§ **AIM OF THE TASK**
Beginning with the line that contains "Dress Up & Pretend Play (59, 55)", extract each line through the end of the listing below, with no additions or omissions.

§ **SOURCE INFORMATION**
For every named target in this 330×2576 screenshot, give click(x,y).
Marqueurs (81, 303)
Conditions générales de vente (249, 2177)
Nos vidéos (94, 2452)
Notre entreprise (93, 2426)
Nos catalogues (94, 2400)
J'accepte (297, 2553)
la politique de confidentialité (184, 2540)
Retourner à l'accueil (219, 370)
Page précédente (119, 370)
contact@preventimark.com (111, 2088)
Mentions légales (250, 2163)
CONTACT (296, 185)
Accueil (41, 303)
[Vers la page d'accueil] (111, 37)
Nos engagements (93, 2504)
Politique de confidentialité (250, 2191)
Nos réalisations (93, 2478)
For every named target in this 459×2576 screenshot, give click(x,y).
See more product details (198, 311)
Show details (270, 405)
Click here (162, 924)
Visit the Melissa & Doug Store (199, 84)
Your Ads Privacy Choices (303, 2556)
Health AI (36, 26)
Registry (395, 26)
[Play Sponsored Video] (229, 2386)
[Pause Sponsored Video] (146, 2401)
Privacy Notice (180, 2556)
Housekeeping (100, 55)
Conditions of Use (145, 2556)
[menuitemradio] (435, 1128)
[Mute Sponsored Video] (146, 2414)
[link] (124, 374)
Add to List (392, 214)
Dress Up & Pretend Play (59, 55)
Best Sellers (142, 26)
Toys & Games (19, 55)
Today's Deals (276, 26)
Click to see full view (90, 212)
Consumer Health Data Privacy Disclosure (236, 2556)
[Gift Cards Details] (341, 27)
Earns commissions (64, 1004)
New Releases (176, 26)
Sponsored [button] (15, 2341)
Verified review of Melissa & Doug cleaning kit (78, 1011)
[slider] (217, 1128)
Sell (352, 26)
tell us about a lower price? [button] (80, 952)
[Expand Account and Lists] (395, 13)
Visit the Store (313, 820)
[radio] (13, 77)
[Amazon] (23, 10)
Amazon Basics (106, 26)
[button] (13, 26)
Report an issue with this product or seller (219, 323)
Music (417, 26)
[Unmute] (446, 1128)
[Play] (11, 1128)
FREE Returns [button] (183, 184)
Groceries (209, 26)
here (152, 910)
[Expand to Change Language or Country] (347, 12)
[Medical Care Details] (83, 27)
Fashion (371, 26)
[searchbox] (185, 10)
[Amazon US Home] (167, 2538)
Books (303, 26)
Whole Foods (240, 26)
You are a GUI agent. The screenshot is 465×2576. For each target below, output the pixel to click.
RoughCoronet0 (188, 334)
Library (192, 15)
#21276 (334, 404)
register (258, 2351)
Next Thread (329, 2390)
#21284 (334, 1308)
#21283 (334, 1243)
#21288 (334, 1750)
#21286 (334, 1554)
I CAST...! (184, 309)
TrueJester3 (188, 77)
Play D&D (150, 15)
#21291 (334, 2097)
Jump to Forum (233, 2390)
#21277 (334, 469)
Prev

§ **RESULT**
Dress Up & Pretend Play (59, 55)
Best Sellers (142, 26)
Toys & Games (19, 55)
Today's Deals (276, 26)
Click to see full view (90, 212)
Consumer Health Data Privacy Disclosure (236, 2556)
[Gift Cards Details] (341, 27)
Earns commissions (64, 1004)
New Releases (176, 26)
Sponsored [button] (15, 2341)
Verified review of Melissa & Doug cleaning kit (78, 1011)
[slider] (217, 1128)
Sell (352, 26)
tell us about a lower price? [button] (80, 952)
[Expand Account and Lists] (395, 13)
Visit the Store (313, 820)
[radio] (13, 77)
[Amazon] (23, 10)
Amazon Basics (106, 26)
[button] (13, 26)
Report an issue with this product or seller (219, 323)
Music (417, 26)
[Unmute] (446, 1128)
[Play] (11, 1128)
FREE Returns [button] (183, 184)
Groceries (209, 26)
here (152, 910)
[Expand to Change Language or Country] (347, 12)
[Medical Care Details] (83, 27)
Fashion (371, 26)
[searchbox] (185, 10)
[Amazon US Home] (167, 2538)
Books (303, 26)
Whole Foods (240, 26)
You are a GUI agent. The screenshot is 465×2576. For each target below, output the pixel to click.
RoughCoronet0 (188, 334)
Library (192, 15)
#21276 (334, 404)
register (258, 2351)
Next Thread (329, 2390)
#21284 (334, 1308)
#21283 (334, 1243)
#21288 (334, 1750)
#21286 (334, 1554)
I CAST...! (184, 309)
TrueJester3 (188, 77)
Play D&D (150, 15)
#21291 (334, 2097)
Jump to Forum (233, 2390)
#21277 (334, 469)
Prev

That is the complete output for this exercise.